▼

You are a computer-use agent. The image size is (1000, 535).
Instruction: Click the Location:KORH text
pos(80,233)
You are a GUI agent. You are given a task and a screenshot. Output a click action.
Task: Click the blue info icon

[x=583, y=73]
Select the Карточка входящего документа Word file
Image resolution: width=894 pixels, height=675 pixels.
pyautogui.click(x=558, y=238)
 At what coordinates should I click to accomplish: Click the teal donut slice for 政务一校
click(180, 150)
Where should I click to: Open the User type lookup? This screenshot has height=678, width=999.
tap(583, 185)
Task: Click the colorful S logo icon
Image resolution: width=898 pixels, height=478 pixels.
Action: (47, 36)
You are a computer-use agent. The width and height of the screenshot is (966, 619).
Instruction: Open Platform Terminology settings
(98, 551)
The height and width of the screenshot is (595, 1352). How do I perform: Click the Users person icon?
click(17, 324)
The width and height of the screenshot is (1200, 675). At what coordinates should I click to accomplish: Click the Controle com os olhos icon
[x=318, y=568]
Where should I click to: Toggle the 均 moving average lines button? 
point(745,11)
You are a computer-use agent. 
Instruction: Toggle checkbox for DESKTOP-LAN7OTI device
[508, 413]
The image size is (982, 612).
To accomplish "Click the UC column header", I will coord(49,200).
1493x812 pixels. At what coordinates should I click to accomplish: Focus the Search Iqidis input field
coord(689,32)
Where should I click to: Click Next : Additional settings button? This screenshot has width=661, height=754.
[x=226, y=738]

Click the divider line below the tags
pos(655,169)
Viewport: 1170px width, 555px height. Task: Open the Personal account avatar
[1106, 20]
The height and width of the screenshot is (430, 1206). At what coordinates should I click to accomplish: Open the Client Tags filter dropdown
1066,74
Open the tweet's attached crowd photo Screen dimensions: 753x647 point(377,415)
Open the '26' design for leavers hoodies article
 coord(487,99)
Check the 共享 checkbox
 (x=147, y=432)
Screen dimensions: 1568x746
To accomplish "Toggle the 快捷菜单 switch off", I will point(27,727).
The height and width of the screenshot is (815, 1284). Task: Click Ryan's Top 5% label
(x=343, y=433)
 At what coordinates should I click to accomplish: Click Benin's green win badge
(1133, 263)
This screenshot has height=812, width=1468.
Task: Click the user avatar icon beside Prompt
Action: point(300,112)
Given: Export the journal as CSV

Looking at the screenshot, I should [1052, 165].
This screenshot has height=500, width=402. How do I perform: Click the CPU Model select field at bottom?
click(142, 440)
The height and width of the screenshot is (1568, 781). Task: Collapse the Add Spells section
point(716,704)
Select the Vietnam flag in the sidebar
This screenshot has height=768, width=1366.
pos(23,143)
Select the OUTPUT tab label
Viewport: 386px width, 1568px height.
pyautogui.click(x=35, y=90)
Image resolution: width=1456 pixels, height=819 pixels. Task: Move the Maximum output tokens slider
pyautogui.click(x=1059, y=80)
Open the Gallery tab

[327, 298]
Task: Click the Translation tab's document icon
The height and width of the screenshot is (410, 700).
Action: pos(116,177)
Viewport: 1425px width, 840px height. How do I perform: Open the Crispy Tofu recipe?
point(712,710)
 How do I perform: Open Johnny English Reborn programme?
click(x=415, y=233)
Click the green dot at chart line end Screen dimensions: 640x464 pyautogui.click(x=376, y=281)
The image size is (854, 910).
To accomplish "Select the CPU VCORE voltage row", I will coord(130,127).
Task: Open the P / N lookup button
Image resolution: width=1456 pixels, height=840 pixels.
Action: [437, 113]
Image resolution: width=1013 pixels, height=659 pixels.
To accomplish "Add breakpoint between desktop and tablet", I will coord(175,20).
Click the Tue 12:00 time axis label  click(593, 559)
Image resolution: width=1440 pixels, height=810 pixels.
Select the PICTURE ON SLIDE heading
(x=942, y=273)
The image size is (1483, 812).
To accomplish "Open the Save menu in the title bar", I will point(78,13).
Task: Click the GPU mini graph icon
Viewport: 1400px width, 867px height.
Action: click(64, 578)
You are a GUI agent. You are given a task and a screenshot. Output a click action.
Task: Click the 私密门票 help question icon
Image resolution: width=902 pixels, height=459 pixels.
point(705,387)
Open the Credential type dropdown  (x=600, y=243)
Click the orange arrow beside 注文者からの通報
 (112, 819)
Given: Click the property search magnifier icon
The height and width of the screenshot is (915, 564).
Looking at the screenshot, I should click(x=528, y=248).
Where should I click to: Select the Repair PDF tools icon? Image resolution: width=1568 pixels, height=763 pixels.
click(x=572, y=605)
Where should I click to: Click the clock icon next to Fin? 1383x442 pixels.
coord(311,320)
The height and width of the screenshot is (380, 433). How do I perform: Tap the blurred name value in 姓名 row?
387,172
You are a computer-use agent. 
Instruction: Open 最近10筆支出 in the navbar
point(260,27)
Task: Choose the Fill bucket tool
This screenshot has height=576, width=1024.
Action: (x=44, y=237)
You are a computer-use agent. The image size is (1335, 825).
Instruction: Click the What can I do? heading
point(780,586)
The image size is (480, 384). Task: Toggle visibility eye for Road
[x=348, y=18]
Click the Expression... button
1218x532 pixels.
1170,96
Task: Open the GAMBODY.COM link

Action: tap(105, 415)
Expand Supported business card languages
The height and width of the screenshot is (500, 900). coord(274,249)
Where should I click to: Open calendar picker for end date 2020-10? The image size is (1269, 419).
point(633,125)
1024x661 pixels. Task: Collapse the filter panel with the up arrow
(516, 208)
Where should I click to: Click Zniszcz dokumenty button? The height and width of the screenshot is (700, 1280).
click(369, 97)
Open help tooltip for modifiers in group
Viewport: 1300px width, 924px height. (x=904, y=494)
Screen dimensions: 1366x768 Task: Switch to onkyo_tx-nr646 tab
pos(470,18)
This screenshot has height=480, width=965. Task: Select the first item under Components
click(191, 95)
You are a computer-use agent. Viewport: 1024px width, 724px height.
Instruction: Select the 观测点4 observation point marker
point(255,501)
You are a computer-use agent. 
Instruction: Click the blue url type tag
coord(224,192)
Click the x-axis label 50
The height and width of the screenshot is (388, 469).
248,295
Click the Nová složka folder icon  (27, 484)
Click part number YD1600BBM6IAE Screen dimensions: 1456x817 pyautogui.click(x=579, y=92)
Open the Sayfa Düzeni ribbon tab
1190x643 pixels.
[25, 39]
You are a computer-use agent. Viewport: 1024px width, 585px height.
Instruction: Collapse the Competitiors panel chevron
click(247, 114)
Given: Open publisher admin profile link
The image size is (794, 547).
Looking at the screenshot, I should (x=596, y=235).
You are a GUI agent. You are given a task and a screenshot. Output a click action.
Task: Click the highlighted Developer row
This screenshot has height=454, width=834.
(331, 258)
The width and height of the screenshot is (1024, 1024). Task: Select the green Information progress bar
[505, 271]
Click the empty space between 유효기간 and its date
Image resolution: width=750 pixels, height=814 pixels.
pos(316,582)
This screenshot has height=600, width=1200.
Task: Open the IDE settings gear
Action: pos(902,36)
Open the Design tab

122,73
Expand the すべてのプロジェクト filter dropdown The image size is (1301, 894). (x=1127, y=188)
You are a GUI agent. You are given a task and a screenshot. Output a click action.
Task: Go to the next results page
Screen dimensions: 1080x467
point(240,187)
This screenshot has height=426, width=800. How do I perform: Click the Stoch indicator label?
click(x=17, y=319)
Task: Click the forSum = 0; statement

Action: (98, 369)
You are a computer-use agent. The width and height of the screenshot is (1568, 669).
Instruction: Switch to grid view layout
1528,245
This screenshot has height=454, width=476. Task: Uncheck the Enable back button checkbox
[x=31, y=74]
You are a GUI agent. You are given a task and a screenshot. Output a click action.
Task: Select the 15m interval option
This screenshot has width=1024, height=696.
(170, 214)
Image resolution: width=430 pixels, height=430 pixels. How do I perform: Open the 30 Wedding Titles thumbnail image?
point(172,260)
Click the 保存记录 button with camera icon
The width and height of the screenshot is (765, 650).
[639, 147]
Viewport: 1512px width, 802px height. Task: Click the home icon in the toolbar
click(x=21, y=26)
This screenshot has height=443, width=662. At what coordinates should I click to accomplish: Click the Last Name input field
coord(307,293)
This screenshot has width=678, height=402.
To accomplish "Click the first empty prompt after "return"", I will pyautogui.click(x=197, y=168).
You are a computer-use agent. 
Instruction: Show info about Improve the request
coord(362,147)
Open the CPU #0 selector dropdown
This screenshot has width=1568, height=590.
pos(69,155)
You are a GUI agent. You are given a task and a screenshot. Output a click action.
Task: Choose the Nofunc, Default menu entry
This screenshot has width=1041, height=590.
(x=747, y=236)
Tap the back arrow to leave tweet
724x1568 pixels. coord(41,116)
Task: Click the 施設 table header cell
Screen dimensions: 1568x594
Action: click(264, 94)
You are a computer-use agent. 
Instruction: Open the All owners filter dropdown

▲

What you need to do >> Take the lines above from the one containing "Viewport: 386px width, 1568px height." down to the one containing "Task: Click the Translation", and transcribe them exactly, both ends included.

Task response >>
Viewport: 386px width, 1568px height.
pyautogui.click(x=35, y=90)
Image resolution: width=1456 pixels, height=819 pixels. Task: Move the Maximum output tokens slider
pyautogui.click(x=1059, y=80)
Open the Gallery tab

[327, 298]
Task: Click the Translation tab's document icon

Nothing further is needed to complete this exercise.